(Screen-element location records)
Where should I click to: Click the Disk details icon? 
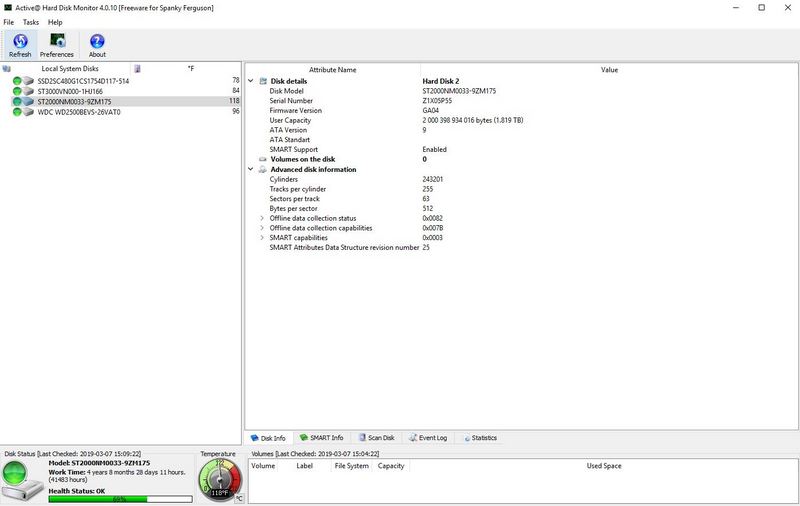click(263, 81)
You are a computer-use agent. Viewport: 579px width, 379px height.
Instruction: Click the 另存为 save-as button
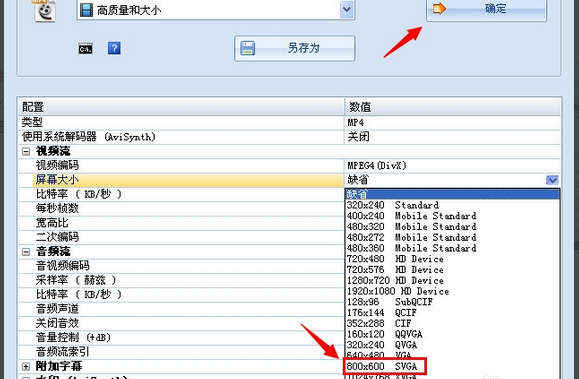[294, 48]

- Do this: Give the lines above as a Markdown table with the columns "Row" and "Line", putting each line's number in "Row" and its text in "Line". Skip blank lines, and leave the pictures out of the answer.

- Solution:
| Row | Line |
|---|---|
| 1 | Where should I click to: Click the Disk details icon?  |
| 2 | click(263, 81) |
| 3 | You are a computer-use agent. Viewport: 579px width, 379px height. |
| 4 | Instruction: Click the 另存为 save-as button |
| 5 | [294, 48] |